- [Data extracts]:
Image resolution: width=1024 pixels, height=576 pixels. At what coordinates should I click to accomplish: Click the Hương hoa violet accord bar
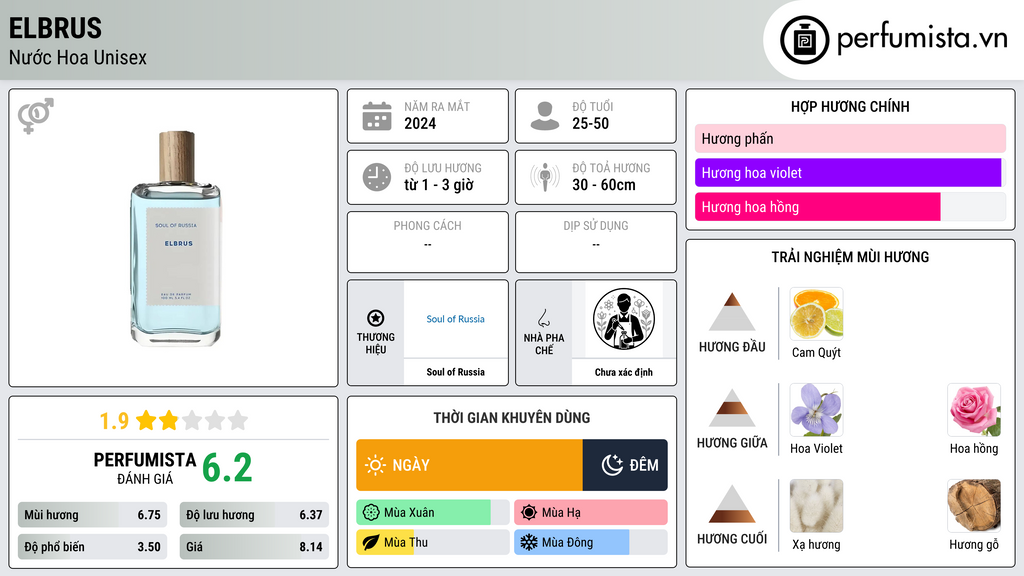tap(848, 173)
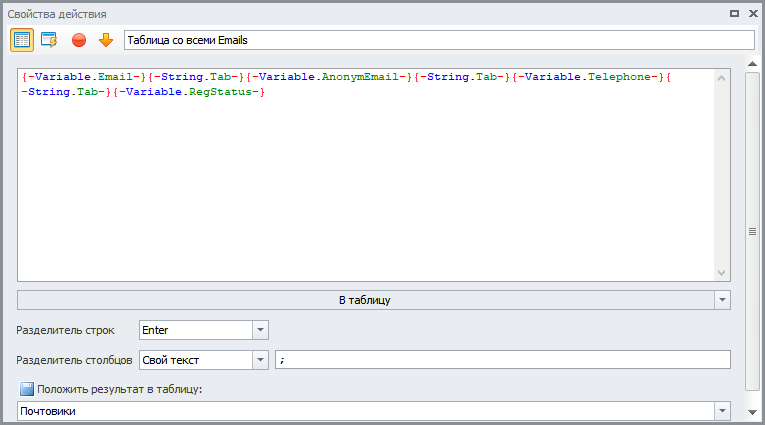This screenshot has height=425, width=765.
Task: Click the second toolbar icon with pencil
Action: pos(50,40)
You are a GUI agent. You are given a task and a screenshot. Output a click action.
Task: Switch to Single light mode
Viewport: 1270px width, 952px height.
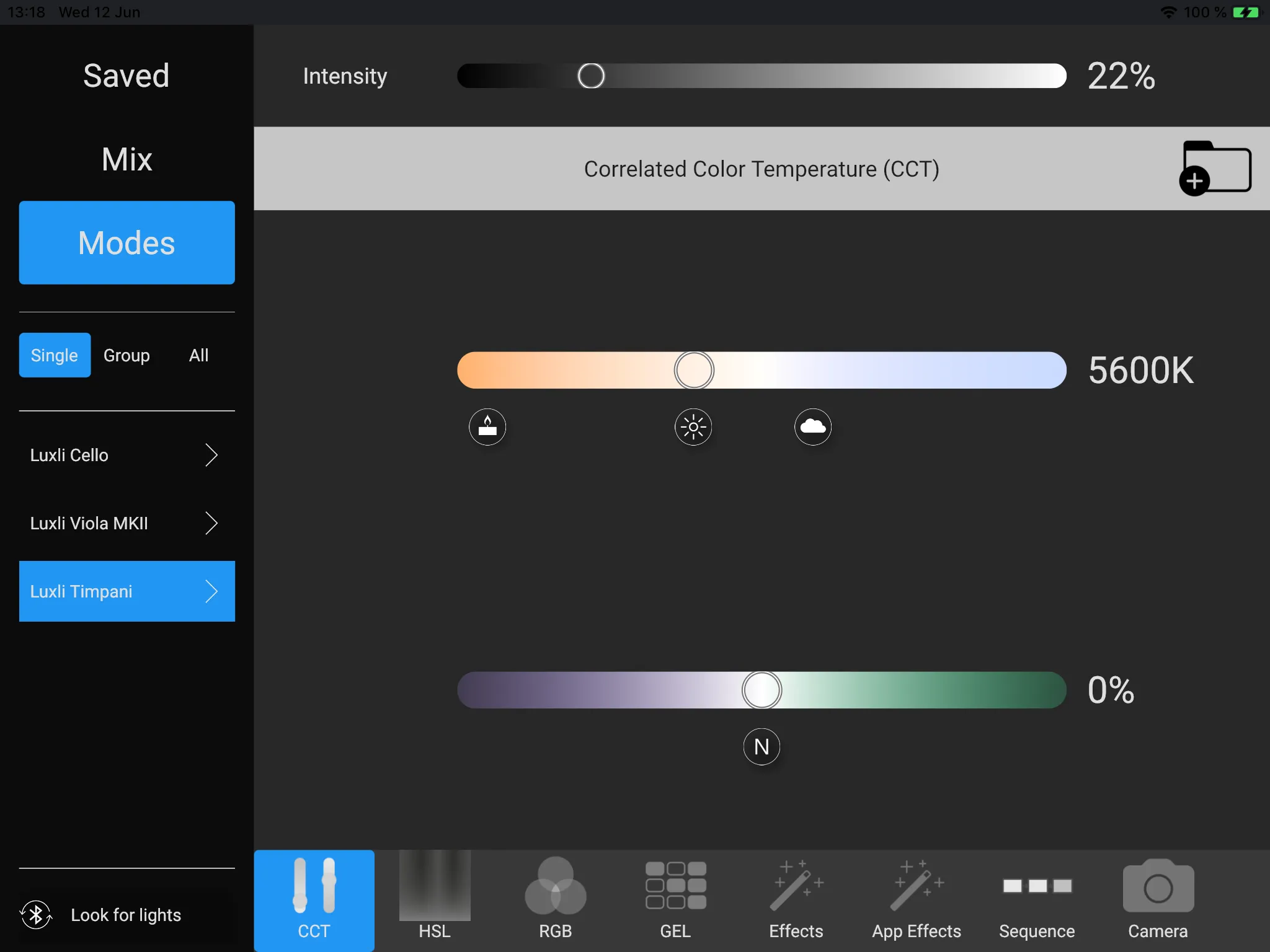[x=53, y=355]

- [What is required]:
No images belong in the copy. Transcribe every record exactly.

- [Task answer]:
Image resolution: width=1024 pixels, height=576 pixels. At what coordinates should I click to accomplish: Click the Hương hoa violet accord bar
tap(848, 173)
This screenshot has height=425, width=765.
Task: Click the second toolbar icon with pencil
Action: pos(50,40)
You are a GUI agent. You are given a task and a screenshot. Output a click action.
Task: Switch to Single light mode
Viewport: 1270px width, 952px height.
[x=53, y=355]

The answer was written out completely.